第86話 「何にもわかってない!!」
「ぐぶっ!?」
突き出された剣は吸い込まれるかのように胸の中へと滑り込み、容赦なく心の臓を貫いた。肺から逆流した血液が口から血泡となってゴボゴボと溢れ出し、やがてそれは大量の血の海となって地面を赤く染め上げる。走馬灯を見ることも無く絶命した人間。それから剣を抜いた後で、“彼女”は言った。
「無事か少年? すまない……遅くなった」
黄金の剣から血を振り払ったミアキスの足元で事切れたのは、赤服の天使。
アキサタナ=エンカウント――――その人である。
彼は短刀を稲豊へと突き出した直後、ミアキスの片手剣によって背後から串刺しにされたのだ。驚愕に見開いた双眸が、アキサタナの受けた衝撃を物語っている。

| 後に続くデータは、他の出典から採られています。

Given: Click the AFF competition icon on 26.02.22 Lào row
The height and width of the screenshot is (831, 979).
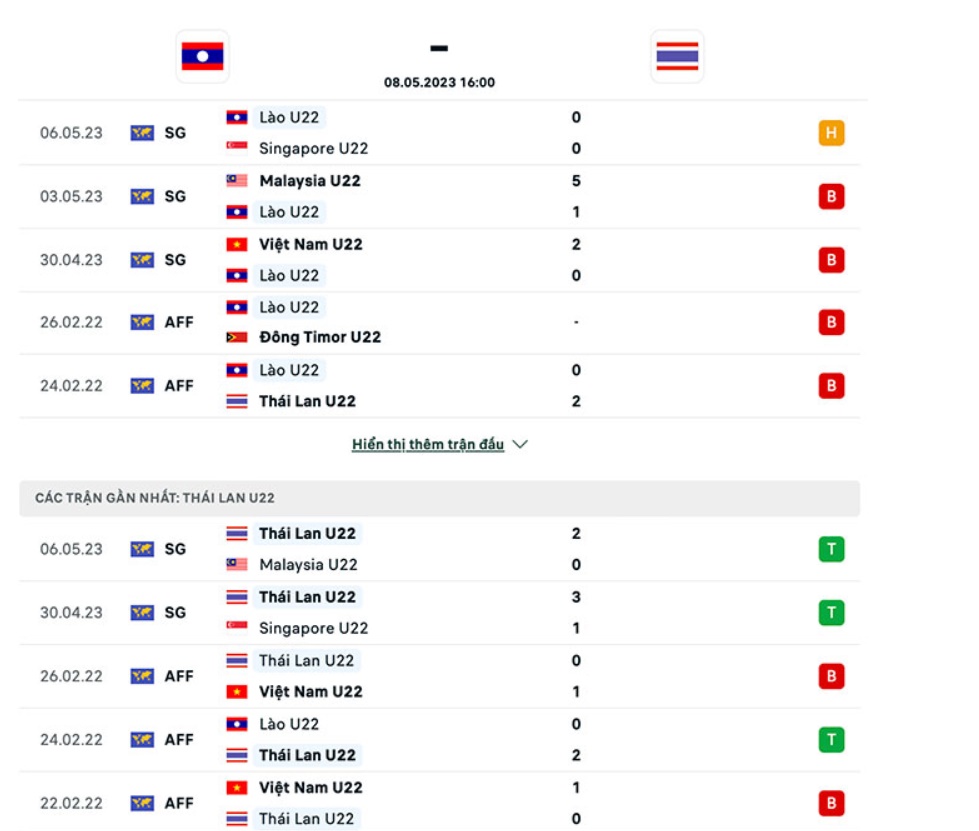Looking at the screenshot, I should coord(142,322).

「いえ、絶妙なタイミングでしたよ。合図が届いたみたいで何よりッス」
もし逸れてしまった時の為に、彼等が用意していた合図が二つ。
その一つは至ってシンプル、ただの『大声』。耳の良いミアキスには、大きな音を上げるだけでそれが何よりの合図となる。稲豊がアキサタナの注意を惹く為に叫んだ言葉には、仲間を呼ぶという隠れた意味もあったのである。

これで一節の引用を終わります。